“Lixo espalhado nas ruas de Lisboa incomoda moradores” [JN]

O lixo começou a acumular-se nas ruas da capital desde que a Câmara Municipal de Lisboa (CML), há uma semana, reduziu os horários de recolha de resíduos indiferenciados e suspendeu temporariamente a recolha seletiva porta-a-porta devido à pandemia Covid-19.

“Os caixotes estão cheios e as pessoas acabam por pôr os sacos fora dos contentores. Temos visto luvas e lixo espalhado pelo chão”, denuncia Alexandra Nunes, moradora em Marvila.

Há uma semana, a Câmara de Lisboa passou a recolher o lixo três vezes por semana para “garantir a proteção da saúde pública e dos trabalhadores” e controlar a expansão do Covid-19, avança no site da CML. A decisão tem sido, porém, muito contestada pelos moradores e classificada de “irresponsável e perigosa”. “Enquanto outros municípios reforçaram as equipas de limpeza, a Câmara de Lisboa dá um passo atrás. Como é que uma cidade Capital Verde tem estas ações anti-ecológicas e anti-higiénicas?”, critica Alexandra Nunes.

“Metem tudo no mesmo”

As críticas e denúncias multiplicam-se nas redes sociais e provêm de quase todas as freguesias da capital. A aglomeração de sacos de lixo dispersos pela via pública e a suspensão da recolha seletiva são as principais críticas. José Pereira, morador no Lumiar, queixa-se de as embalagens não serem recolhidas há duas semanas. “Reciclagem é para fazer ou esquecer?”, questiona indignado.

Alexandra Nunes alerta para o mesmo problema. “Agora, as pessoas metem todo o tipo de resíduos no mesmo contentor, já a abarrotar com o lixo comum. Suspeito que esteja a ser tudo encaminhado para aterro, porque, depois de misturado, o cartão fica contaminado, e já não se pode reciclar”, repara.

Isabell Culen, moradora em São Domingos de Benfica, confirma-o. “Vi os contentores do papel e dos orgânicos serem despejados no mesmo camião. Agora vai tudo misturado, isto é um retrocesso. Eu ainda separo, mas muitos vão deixar de separar o lixo”, lamenta.

Recolha seletiva mantém-se nas eco-ilhas

A recolha seletiva ainda é feita em ecopontos de superfície subterrâneos, onde o volume de lixo também tem aumentado consideravelmente. Esta semana, na eco-ilha em frente à Assembleia Municipal de Lisboa, por exemplo, acumularam-se muitos sacos.

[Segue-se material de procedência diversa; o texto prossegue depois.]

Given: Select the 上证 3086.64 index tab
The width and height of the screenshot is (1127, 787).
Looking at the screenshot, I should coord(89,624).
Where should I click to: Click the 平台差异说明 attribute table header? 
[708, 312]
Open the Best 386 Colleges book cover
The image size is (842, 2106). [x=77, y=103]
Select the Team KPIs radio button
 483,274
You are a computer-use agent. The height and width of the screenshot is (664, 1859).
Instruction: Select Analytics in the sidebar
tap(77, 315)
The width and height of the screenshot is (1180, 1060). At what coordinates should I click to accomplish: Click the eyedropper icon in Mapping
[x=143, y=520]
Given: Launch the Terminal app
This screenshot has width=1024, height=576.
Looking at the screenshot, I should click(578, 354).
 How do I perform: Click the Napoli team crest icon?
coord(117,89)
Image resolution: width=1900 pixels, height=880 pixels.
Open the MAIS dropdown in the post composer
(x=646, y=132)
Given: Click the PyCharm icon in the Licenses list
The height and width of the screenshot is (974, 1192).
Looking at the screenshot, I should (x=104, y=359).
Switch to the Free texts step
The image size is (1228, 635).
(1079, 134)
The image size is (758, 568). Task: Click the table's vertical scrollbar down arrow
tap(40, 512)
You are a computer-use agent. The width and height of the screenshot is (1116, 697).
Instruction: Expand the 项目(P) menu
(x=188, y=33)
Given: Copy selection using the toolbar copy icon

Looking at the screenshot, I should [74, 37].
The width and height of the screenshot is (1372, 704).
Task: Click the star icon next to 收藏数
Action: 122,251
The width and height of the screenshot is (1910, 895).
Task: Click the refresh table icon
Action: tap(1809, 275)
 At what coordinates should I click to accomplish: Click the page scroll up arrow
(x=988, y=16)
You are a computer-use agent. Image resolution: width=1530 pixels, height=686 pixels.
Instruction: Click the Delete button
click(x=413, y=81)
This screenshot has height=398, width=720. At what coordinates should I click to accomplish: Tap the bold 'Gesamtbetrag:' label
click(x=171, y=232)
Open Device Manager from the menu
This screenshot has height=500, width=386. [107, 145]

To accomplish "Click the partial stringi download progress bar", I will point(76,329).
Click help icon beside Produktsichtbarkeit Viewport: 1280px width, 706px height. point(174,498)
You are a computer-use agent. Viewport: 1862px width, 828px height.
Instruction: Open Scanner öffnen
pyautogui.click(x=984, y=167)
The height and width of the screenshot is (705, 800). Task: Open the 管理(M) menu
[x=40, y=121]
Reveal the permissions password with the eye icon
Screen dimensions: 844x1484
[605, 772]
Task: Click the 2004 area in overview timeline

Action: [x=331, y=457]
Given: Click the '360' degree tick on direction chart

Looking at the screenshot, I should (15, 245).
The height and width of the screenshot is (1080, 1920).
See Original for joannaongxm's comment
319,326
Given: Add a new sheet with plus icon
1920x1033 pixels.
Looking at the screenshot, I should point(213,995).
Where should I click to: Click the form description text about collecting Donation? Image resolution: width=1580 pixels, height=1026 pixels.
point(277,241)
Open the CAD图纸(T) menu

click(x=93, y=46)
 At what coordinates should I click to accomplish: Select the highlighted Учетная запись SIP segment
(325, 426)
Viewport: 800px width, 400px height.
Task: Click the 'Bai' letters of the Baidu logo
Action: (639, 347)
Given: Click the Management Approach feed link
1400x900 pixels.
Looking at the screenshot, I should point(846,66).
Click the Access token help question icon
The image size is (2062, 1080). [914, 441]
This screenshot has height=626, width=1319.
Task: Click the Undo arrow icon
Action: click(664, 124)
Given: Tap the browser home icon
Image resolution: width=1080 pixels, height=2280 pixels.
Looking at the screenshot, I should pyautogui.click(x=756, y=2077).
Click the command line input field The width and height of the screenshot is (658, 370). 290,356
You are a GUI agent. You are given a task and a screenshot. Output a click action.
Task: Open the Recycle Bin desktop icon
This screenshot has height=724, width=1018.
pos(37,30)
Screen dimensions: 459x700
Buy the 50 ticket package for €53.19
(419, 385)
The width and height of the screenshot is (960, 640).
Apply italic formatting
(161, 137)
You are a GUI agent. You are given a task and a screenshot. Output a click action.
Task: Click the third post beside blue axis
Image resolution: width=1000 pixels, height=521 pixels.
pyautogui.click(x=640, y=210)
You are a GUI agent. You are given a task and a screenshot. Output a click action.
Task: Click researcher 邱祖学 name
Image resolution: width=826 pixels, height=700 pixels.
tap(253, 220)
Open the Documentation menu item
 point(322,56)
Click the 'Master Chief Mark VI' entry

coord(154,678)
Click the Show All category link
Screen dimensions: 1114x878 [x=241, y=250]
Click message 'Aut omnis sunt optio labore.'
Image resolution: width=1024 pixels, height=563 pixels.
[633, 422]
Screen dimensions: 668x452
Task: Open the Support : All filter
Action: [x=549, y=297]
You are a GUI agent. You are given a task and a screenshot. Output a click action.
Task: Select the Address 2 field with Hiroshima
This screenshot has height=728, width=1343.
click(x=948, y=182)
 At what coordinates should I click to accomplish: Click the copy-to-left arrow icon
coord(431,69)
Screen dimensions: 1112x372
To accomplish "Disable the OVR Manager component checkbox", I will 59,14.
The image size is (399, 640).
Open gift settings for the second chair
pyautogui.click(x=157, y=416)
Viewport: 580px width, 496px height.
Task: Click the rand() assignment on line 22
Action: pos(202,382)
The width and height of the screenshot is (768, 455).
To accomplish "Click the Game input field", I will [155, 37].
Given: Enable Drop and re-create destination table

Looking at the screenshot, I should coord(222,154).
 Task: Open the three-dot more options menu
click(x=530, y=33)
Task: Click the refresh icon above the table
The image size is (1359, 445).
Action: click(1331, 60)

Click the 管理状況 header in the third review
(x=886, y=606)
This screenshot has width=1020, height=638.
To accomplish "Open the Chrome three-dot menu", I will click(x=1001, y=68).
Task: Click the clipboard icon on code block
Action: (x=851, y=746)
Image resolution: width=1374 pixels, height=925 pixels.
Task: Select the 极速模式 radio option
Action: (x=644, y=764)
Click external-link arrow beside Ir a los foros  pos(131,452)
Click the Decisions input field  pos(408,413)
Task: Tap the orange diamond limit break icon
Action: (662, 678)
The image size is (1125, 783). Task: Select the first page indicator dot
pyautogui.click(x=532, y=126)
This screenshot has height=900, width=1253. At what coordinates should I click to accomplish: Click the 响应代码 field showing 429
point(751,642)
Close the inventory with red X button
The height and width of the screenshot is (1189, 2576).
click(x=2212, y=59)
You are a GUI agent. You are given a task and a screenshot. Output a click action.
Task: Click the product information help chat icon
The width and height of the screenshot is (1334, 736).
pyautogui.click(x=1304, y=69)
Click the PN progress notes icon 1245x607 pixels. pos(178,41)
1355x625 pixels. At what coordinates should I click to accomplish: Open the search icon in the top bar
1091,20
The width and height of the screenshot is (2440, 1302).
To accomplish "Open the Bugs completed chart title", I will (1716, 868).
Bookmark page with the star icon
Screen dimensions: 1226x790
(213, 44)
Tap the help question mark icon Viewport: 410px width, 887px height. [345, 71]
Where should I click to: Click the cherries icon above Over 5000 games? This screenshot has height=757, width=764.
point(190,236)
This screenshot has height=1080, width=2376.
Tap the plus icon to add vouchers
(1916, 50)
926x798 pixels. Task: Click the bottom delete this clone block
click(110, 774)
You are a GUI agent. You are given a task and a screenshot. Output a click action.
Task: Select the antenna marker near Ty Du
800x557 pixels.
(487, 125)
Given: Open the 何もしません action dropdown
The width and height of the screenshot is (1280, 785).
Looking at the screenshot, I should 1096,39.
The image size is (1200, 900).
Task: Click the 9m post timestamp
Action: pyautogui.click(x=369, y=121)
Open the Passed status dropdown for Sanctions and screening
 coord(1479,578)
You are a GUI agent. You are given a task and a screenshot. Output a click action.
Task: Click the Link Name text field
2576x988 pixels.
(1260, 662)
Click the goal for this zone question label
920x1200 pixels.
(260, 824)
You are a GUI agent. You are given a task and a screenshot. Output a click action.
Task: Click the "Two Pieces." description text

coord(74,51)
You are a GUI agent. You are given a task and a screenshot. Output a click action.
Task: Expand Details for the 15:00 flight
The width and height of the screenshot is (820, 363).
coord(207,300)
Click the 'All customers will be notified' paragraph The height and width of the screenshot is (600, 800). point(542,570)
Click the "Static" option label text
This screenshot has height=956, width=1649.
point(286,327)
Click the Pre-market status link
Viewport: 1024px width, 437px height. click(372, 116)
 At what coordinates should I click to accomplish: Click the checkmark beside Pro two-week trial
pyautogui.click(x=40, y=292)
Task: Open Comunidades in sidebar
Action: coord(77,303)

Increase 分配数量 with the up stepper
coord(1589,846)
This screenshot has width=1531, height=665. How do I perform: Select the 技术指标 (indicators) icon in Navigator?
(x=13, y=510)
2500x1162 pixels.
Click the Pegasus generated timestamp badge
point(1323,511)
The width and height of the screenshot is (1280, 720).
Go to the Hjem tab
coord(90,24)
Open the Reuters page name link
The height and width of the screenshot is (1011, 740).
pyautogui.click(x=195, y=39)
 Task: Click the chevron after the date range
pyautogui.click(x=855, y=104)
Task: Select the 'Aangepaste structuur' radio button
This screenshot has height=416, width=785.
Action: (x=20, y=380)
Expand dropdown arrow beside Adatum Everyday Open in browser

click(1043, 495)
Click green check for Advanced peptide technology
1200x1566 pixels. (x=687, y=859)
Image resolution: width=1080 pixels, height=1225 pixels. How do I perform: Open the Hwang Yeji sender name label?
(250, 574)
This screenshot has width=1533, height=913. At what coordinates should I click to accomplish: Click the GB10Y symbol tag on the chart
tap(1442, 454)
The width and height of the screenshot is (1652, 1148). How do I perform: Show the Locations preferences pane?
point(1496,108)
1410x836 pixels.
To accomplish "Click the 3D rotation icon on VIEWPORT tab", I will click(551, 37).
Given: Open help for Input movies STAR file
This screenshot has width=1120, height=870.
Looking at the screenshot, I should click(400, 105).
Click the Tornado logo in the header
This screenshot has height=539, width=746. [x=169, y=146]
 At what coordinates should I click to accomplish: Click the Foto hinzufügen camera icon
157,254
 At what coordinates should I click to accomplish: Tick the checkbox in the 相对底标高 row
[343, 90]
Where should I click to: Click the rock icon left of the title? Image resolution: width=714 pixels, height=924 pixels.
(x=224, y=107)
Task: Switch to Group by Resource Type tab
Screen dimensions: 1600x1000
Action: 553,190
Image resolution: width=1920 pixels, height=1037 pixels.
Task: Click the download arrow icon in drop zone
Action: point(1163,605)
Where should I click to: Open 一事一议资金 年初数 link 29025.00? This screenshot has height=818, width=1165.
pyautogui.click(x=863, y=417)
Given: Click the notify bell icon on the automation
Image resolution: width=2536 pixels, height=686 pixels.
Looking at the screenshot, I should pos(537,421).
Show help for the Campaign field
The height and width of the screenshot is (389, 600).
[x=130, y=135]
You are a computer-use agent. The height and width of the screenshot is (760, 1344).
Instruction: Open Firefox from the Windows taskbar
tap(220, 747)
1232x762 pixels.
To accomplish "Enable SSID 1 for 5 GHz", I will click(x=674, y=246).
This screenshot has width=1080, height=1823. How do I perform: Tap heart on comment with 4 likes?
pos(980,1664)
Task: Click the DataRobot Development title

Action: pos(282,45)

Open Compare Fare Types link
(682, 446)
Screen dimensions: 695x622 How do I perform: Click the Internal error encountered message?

“Tenho recebido várias queixas relacionadas com as recolhas nas eco-ilhas não estarem a ser realizadas e estar, por isso, a acumular-se algum lixo, principalmente agora que não há recolha seletiva porta-a-porta”, diz Rodolfo Franco, dinamizador do movimento cívico Vizinhos do Areeiro.

Medidas continuam “enquanto pandemia durar”

A Câmara de Lisboa, em resposta escrita ao JN, diz que não haverá reciclagem porta-a-porta “enquanto durar a pandemia”. “Atravessamos a maior crise de saúde pública em 100 anos e a prioridade da CML é proteger a saúde pública dos lisboetas e dos trabalhadores da higiene urbana”, frisa. A CML não clarificou, porém, se tem ou não enviado os resíduos orgânicos e seletivos para aterro. “O material nos ecopontos continua a ser reciclado”, disse apenas.